To me, last year and this year were as much about honoring what Mo and Jeter have meant to the team as winning. Do all Yankee fans agree with me? Of course not. Most people coldly care only about the current season and winning and all that. And that's actually the RIGHT way to think about it. I get it. But call me sentimental, but this is the end of an era and I care a lot more about seeing Jeter one last season than I do about winning another ring. Fans of the Indians would probably call me a d-bag now for eschewing a chance at a championship. And for sure, I'm not trying to say it's old hat. But once you see your team win once, and see it in person, and go to the parade, at least for me...what's important kinda shifts. You get attached to these guys, and they're in your living room or in person for two decades. You have memories of going to every Friday night game since you can remember, feeling the walls shake at the old place, going bananas every time Enter Sandman played, or believing that Jeter was going to get a big hit every single time he came up. I'm 35 now, and the next round of core Yankee players is likely to be young enough to be my kids (and probably aren't even in the organization yet). You don't "look up" to players who are 22 years old when you're middle aged yourself, so it'll totally feel different. Jeter and Mariano represent the last batch of Yankee superstars that will ever feel larger than life to me.

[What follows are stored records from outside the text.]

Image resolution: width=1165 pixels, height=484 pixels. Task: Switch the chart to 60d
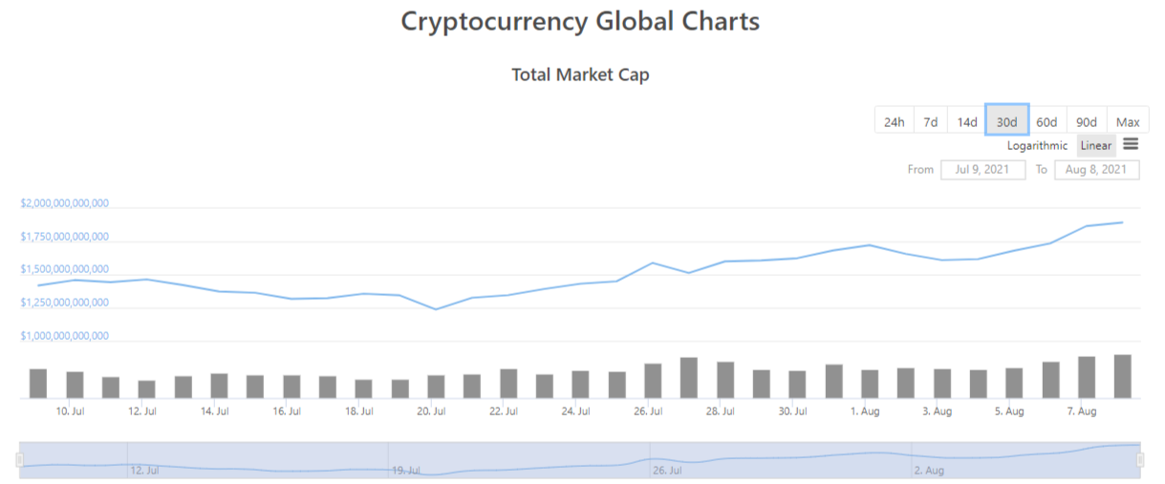tap(1046, 121)
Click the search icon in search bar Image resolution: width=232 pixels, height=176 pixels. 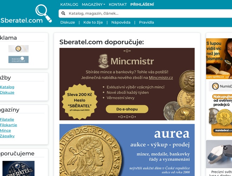(x=63, y=13)
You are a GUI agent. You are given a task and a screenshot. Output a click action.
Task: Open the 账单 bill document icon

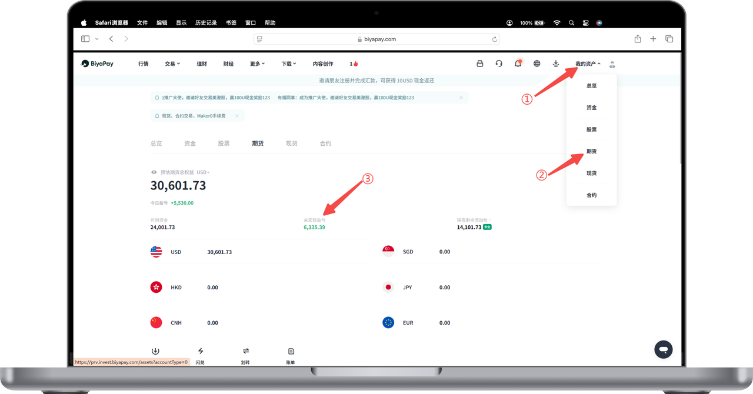(x=291, y=351)
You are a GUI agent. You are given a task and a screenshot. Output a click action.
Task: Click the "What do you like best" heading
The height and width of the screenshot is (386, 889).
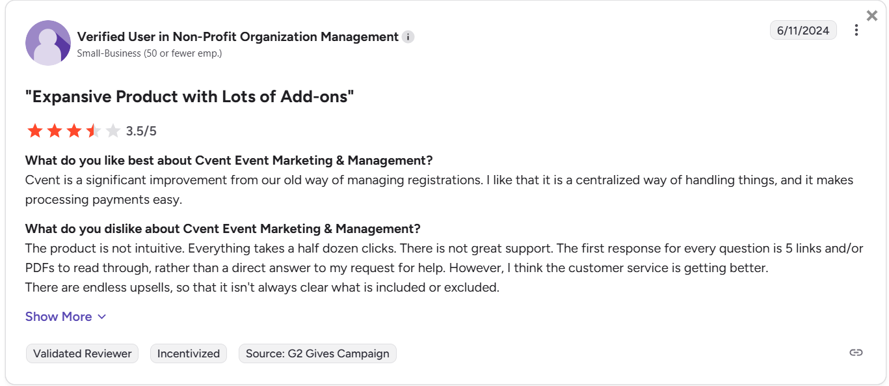click(229, 161)

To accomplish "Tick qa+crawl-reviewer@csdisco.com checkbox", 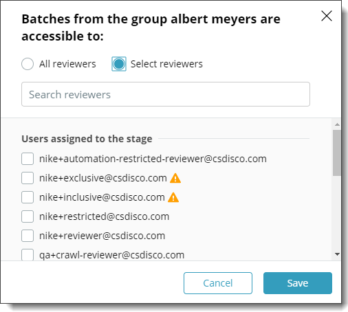I will (28, 255).
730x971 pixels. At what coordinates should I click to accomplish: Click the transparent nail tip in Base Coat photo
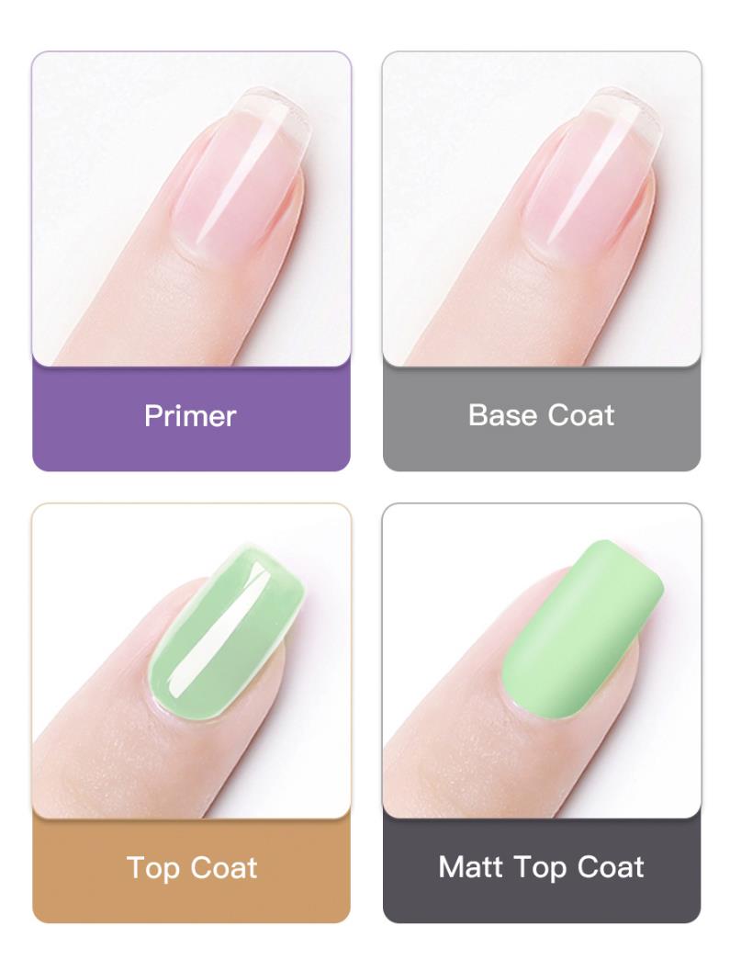[623, 118]
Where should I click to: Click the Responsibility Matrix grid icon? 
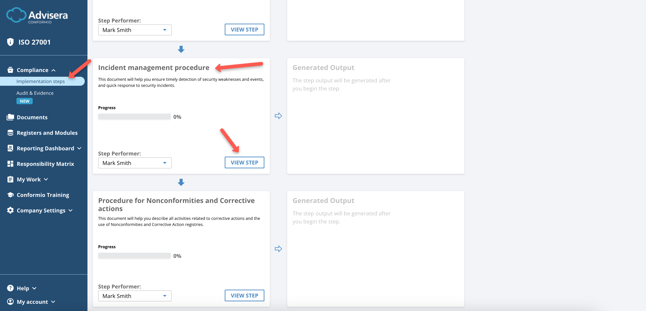pyautogui.click(x=10, y=164)
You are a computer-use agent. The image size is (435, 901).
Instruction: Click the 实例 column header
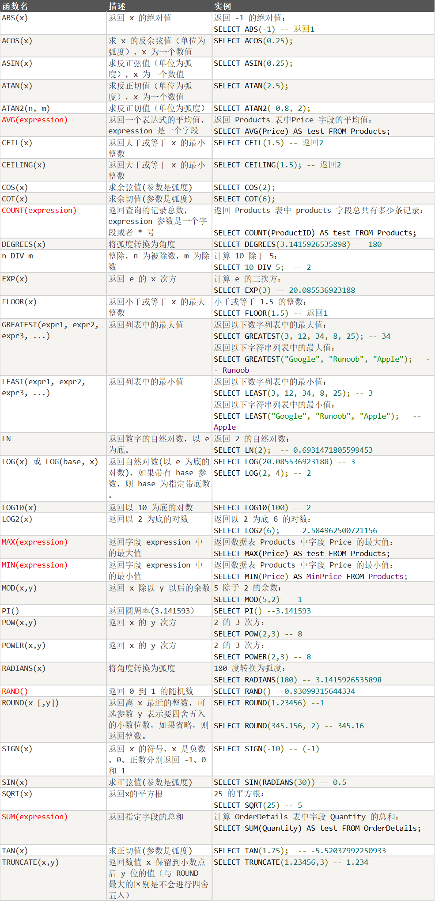click(x=223, y=6)
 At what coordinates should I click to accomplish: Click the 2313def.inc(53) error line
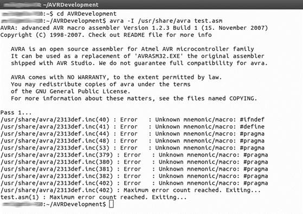pyautogui.click(x=132, y=148)
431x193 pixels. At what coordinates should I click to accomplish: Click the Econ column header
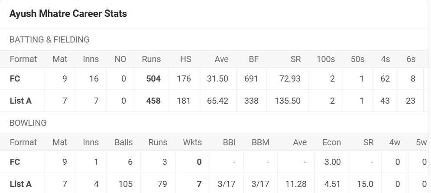pos(331,142)
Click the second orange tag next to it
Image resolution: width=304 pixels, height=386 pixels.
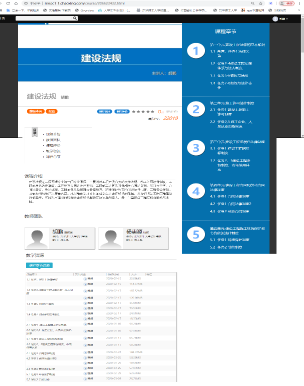[x=52, y=111]
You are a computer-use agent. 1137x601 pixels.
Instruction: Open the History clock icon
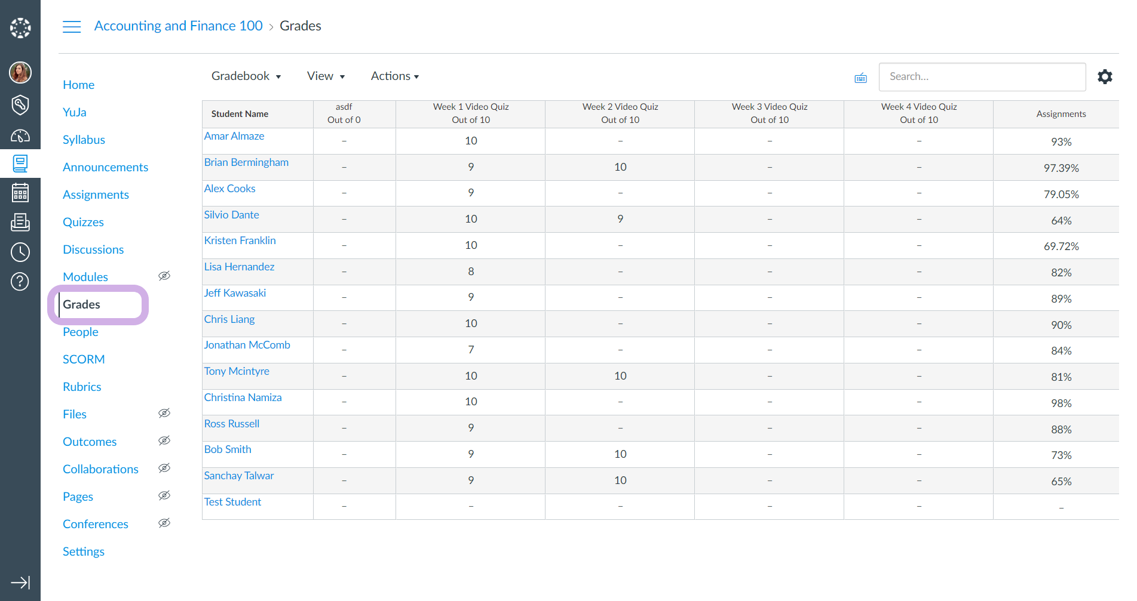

Of course I want the team to win, but I like to have more of a connection than just cheering for another ring at all costs. One of my favorite Yankee teams of all time is 2001, a year they didn't even win. That team gave me more memories over the course of a few weeks than most of the others did over six months. One of my favorite memories in all my years at the stadium was Mo's sendoff last year, a game we lost in a season where we failed to make the playoffs.

:shrug:
I get that, or at least I can sort of understand it (I certainly can't relate). I don't have a problem with they way they've done things at all. I only have a problem with people praising Jeter as unselfish and shying away from the spotlight and putting the team first, because that's clearly not the case this season. Which, again, is just fine. The fans clearly seem to be up for it and enjoying it, for the most part.

Also I was mostly just firing back at someone's post claiming that a person wasn't a "true fan" if he didn't really get the overwhelming desire to be there. I don't really get people passing judgment on other sports fans, seems kinda silly.
I would dispute that a bit - they don't have anybody else better for SS. Could they have signed / traded for someone better? Sure, but you can say that about 25 other teams too.

He's not the hitter he was, but their lineup is hardly imposing this year. Could they move him down? Maybe. But it probably doesn't make enough difference to do such.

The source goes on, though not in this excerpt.